Conclusion
Since our data come from a single tertiary centre, the treatment and surgical protocols were relatively uniform. Only 1% of the study group and 3% of the control group were treated with pitocin for augmentation during TOLAC (p=0.81). One patient in the control group was induced using an Atad catheter, as compared to none in the study group. All uterine closures of the first CD were done in two layers. The time interval between the CD and next delivery was 38.7±24.4 months in the study group and 28.6±10.7 months in the control group (p = 0.00). However, there were large variations within the groups. It can be assumed that the experience of a traumatic labour (such as one accompanied by infection or re-hospitalization) may affect the time interval between deliveries but many other factors can affect this decision and this topic requires further research.
We analysed women with dehiscence or uterine rupture (n=71) and a subgroup of women with complete uterine rupture (n=40). We did so because we believe that uterine rupture and dehiscence are one sequence of the same entity, with the same ethology. Thus, it is important to include cases of dehiscence in the analysis. On the other hand, we understand that including them may pose a confounder because some patients in the control group may have had a subclinical dehiscence during their VBAC, and since we do not perform a routine scar test after successful VBAC, these cases could be underdiagnosed.

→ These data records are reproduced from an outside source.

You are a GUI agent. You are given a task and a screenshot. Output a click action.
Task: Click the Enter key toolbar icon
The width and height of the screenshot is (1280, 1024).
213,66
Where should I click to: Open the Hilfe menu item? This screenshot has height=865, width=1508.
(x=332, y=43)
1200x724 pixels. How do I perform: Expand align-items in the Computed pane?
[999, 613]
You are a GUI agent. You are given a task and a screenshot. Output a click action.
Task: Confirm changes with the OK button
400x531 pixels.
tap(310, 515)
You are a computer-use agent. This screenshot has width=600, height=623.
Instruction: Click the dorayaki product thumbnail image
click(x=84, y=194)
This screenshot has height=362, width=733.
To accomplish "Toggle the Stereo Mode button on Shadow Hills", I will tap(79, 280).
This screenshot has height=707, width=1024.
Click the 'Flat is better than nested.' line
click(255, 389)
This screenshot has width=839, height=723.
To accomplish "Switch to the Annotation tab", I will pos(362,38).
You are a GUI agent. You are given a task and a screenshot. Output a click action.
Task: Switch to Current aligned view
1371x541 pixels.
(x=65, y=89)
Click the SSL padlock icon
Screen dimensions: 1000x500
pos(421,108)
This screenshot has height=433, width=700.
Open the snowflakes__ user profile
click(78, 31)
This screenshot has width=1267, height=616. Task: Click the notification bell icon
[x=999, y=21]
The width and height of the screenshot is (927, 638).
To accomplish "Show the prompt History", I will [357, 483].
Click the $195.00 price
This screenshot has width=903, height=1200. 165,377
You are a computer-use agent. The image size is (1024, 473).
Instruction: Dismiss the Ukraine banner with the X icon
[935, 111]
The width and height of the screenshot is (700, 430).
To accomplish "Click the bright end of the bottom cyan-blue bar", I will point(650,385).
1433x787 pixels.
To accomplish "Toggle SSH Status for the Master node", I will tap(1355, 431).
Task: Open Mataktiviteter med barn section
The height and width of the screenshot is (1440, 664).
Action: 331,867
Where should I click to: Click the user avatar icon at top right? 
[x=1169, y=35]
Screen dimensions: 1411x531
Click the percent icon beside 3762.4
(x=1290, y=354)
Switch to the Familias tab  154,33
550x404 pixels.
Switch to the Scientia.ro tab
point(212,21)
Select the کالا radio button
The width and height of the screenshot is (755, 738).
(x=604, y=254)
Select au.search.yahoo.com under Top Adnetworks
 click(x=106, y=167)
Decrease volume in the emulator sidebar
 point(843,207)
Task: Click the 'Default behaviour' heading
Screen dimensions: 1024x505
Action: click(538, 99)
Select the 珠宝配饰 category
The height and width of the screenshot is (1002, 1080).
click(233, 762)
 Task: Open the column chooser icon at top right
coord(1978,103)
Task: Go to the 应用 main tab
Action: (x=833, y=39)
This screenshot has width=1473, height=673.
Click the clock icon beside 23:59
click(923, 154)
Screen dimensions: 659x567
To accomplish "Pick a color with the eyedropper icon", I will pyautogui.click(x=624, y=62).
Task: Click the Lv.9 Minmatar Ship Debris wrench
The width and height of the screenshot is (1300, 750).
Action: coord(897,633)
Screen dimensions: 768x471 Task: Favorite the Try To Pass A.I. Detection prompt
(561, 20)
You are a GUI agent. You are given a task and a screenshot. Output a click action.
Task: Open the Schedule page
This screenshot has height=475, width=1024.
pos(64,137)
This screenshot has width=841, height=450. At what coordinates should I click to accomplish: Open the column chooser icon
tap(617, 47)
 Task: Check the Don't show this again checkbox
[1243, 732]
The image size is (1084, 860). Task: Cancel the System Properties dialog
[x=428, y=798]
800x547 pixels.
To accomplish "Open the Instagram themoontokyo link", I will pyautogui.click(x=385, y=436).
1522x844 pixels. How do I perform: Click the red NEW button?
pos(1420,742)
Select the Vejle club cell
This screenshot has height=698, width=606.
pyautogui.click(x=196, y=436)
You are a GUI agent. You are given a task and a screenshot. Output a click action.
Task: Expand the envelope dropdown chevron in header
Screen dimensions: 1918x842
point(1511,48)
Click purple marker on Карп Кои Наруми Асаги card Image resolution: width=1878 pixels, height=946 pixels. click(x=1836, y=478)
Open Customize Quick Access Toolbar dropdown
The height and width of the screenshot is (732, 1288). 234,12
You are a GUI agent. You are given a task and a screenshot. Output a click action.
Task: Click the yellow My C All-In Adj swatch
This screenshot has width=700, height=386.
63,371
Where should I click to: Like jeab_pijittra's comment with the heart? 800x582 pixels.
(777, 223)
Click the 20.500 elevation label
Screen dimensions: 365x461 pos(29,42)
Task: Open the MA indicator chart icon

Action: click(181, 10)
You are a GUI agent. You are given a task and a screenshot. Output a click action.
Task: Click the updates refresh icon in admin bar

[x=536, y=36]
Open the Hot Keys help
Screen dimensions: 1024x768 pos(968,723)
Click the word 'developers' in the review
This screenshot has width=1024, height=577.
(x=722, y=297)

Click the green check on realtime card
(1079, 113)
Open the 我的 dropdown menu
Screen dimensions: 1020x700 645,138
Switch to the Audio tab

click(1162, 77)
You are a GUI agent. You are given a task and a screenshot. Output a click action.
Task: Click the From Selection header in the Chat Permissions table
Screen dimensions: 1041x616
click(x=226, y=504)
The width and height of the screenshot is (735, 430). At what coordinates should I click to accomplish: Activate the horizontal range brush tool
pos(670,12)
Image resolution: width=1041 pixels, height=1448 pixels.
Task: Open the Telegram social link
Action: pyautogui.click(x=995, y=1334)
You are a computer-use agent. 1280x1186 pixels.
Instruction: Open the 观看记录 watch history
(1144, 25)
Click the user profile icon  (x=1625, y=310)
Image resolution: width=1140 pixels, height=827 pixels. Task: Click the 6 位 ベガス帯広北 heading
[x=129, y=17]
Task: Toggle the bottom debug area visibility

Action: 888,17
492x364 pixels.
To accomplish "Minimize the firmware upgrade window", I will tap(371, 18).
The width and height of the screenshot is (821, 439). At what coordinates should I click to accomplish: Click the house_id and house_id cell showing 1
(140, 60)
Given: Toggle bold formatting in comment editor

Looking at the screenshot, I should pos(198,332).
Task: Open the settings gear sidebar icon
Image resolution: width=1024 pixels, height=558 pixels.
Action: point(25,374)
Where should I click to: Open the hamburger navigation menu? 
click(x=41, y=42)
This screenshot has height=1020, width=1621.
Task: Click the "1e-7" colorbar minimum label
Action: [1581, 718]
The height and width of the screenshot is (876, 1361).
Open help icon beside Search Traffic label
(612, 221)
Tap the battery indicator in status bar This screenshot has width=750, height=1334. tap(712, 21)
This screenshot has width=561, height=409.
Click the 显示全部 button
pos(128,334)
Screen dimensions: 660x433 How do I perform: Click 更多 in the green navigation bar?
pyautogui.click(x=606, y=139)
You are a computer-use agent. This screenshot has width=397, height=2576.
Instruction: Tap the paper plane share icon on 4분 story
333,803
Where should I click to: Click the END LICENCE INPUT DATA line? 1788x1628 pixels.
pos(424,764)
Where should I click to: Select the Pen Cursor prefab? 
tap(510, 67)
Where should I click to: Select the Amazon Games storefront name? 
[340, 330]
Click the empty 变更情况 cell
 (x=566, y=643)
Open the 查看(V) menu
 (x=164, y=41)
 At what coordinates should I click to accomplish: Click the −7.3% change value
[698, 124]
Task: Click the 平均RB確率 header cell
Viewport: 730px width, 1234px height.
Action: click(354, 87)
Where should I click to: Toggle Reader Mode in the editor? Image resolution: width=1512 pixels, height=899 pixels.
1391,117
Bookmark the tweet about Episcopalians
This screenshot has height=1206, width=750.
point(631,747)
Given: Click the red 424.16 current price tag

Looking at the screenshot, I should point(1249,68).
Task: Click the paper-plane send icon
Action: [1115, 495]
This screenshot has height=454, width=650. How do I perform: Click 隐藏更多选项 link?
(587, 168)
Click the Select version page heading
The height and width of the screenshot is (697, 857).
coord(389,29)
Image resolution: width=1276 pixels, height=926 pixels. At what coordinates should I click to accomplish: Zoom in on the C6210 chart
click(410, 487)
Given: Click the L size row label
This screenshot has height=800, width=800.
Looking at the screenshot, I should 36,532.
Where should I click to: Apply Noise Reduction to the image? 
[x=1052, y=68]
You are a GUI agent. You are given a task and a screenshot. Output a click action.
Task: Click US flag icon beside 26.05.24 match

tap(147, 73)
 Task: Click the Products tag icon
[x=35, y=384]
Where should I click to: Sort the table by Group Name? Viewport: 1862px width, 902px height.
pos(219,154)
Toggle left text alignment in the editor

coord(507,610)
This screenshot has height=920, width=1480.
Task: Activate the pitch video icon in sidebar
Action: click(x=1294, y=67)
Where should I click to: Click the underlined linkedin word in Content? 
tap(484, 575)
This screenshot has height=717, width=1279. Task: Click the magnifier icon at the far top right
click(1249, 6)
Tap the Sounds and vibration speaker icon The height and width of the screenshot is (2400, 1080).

Therefore, we chose to present the groups together and separately and show that in both, infection in the first delivery was found to be a risk-factor for uterine rupture.
This study investigated a possible new risk-factor for a disastrous event. Further studies are needed to establish this finding but this is a manageable risk and its incidence can be reduced.
Knowing that infection in general and endometritis specifically may increase the risk for uterine rupture in the next delivery, should inform the treating staff on the following issues: when consulting with a patient on repeat CD versus TOLAC, endometritis after the previous CD should be included among the considerations, along with other traditional risk-factors. In addition, our results emphasize the importance of adhering to the guidelines for perioperative preventative treatment of infection, and finally, diagnosed infection in general and endometritis, in particular, should be treated quickly and accurately.